The input:
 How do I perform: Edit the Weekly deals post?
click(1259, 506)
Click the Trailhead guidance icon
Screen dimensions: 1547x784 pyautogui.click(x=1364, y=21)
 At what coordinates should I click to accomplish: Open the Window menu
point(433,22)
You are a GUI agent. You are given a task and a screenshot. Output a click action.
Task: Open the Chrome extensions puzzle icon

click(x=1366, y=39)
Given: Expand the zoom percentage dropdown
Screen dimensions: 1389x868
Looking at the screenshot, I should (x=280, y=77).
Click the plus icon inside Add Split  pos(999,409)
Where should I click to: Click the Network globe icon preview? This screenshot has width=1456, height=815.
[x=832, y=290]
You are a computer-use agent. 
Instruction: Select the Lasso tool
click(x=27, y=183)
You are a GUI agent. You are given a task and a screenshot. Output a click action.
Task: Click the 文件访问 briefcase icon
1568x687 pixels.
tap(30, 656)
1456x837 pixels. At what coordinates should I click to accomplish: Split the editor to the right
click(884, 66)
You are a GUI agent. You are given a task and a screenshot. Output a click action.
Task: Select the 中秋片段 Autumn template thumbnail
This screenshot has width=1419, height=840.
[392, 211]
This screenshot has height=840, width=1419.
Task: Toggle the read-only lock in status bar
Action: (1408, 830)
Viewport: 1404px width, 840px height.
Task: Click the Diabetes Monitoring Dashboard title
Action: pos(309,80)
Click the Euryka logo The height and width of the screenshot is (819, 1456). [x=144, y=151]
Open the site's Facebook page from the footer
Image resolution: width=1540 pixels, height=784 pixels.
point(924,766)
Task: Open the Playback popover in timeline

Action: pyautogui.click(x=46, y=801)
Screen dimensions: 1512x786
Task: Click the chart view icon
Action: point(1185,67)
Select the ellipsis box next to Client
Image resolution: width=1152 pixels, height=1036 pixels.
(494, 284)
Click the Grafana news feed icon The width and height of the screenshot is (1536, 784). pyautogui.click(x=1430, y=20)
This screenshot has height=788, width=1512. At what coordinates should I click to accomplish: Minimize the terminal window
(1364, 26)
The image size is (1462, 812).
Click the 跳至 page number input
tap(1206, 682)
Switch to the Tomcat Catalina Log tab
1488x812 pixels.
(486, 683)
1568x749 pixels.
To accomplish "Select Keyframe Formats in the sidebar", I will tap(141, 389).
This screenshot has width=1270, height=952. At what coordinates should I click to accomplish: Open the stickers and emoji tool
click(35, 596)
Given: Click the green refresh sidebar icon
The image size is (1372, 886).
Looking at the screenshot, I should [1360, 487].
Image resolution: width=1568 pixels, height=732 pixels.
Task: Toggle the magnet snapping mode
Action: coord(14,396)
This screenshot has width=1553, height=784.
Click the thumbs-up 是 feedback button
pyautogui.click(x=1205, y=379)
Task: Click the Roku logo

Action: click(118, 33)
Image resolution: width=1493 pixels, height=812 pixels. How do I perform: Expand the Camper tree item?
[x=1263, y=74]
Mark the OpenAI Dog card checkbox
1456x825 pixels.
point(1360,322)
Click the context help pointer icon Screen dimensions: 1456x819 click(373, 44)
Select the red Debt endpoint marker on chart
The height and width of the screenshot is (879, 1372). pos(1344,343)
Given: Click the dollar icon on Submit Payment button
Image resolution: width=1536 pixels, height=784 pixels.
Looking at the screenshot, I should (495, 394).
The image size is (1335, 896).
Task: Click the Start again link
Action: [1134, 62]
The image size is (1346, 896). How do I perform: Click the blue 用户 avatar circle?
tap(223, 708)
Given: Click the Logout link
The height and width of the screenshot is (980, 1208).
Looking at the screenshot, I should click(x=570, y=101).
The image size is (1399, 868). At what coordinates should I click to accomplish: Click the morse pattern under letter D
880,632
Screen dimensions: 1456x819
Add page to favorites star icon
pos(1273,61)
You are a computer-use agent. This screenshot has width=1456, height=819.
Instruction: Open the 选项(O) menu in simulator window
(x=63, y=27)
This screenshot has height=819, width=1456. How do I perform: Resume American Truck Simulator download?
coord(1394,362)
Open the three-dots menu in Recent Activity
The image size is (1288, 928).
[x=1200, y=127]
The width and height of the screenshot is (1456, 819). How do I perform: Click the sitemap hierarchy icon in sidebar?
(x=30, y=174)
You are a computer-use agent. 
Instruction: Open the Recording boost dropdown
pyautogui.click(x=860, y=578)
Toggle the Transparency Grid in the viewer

Required action:
Starting with the line that contains "The image size is (1288, 928).", restate every line up to and including the last one above, exactly.

Task solution:
The image size is (1288, 928).
[x=1200, y=127]
The width and height of the screenshot is (1456, 819). How do I perform: Click the sitemap hierarchy icon in sidebar?
(x=30, y=174)
You are a computer-use agent. 
Instruction: Open the Recording boost dropdown
pyautogui.click(x=860, y=578)
Toggle the Transparency Grid in the viewer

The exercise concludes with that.